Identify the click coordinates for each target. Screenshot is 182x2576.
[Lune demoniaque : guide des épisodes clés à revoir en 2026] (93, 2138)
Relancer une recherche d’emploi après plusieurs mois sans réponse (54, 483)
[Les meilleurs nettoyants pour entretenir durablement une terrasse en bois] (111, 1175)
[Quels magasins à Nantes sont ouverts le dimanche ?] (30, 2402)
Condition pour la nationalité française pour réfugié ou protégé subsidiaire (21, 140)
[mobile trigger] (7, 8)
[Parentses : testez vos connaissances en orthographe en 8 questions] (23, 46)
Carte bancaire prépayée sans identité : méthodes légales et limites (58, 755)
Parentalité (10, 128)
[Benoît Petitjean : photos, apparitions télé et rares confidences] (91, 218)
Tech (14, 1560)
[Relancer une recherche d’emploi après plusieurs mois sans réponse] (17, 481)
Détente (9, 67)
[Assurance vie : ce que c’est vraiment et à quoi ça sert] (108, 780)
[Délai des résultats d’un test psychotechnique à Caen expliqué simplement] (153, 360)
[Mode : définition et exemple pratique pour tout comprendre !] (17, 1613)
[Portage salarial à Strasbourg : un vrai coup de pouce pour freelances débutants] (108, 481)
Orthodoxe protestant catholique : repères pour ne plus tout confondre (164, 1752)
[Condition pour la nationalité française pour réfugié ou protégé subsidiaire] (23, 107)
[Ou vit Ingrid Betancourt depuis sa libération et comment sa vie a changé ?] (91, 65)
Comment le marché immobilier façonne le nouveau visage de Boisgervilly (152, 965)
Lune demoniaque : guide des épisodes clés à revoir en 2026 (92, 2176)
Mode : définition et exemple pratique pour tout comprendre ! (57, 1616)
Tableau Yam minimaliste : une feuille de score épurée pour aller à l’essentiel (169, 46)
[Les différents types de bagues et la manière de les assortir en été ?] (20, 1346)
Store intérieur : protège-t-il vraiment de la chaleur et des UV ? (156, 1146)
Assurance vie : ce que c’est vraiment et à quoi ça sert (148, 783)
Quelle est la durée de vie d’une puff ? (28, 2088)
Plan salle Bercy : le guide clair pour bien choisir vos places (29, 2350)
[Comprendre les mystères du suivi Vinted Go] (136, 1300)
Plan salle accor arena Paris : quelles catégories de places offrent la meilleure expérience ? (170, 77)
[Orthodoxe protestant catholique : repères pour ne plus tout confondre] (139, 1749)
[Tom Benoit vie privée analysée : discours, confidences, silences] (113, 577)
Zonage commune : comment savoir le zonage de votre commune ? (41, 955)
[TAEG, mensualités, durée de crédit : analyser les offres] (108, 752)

····················

#### [WHAT NEEDS TO BE DONE]
All of the lines above are to be restated word for word.

#### [ANSWER AREA]
Identify the click coordinates for each target. Screenshot is 182x2576.
[Lune demoniaque : guide des épisodes clés à revoir en 2026] (93, 2138)
Relancer une recherche d’emploi après plusieurs mois sans réponse (54, 483)
[Les meilleurs nettoyants pour entretenir durablement une terrasse en bois] (111, 1175)
[Quels magasins à Nantes sont ouverts le dimanche ?] (30, 2402)
Condition pour la nationalité française pour réfugié ou protégé subsidiaire (21, 140)
[mobile trigger] (7, 8)
[Parentses : testez vos connaissances en orthographe en 8 questions] (23, 46)
Carte bancaire prépayée sans identité : méthodes légales et limites (58, 755)
Parentalité (10, 128)
[Benoît Petitjean : photos, apparitions télé et rares confidences] (91, 218)
Tech (14, 1560)
[Relancer une recherche d’emploi après plusieurs mois sans réponse] (17, 481)
Détente (9, 67)
[Assurance vie : ce que c’est vraiment et à quoi ça sert] (108, 780)
[Délai des résultats d’un test psychotechnique à Caen expliqué simplement] (153, 360)
[Mode : définition et exemple pratique pour tout comprendre !] (17, 1613)
[Portage salarial à Strasbourg : un vrai coup de pouce pour freelances débutants] (108, 481)
Orthodoxe protestant catholique : repères pour ne plus tout confondre (164, 1752)
[Condition pour la nationalité française pour réfugié ou protégé subsidiaire] (23, 107)
[Ou vit Ingrid Betancourt depuis sa libération et comment sa vie a changé ?] (91, 65)
Comment le marché immobilier façonne le nouveau visage de Boisgervilly (152, 965)
Lune demoniaque : guide des épisodes clés à revoir en 2026 (92, 2176)
Mode : définition et exemple pratique pour tout comprendre ! (57, 1616)
Tableau Yam minimaliste : une feuille de score épurée pour aller à l’essentiel (169, 46)
[Les différents types de bagues et la manière de les assortir en été ?] (20, 1346)
Store intérieur : protège-t-il vraiment de la chaleur et des UV ? (156, 1146)
Assurance vie : ce que c’est vraiment et à quoi ça sert (148, 783)
Quelle est la durée de vie d’une puff ? (28, 2088)
Plan salle Bercy : le guide clair pour bien choisir vos places (29, 2350)
[Comprendre les mystères du suivi Vinted Go] (136, 1300)
Plan salle accor arena Paris : quelles catégories de places offrent la meilleure expérience ? (170, 77)
[Orthodoxe protestant catholique : repères pour ne plus tout confondre] (139, 1749)
[Tom Benoit vie privée analysée : discours, confidences, silences] (113, 577)
Zonage commune : comment savoir le zonage de votre commune ? (41, 955)
[TAEG, mensualités, durée de crédit : analyser les offres] (108, 752)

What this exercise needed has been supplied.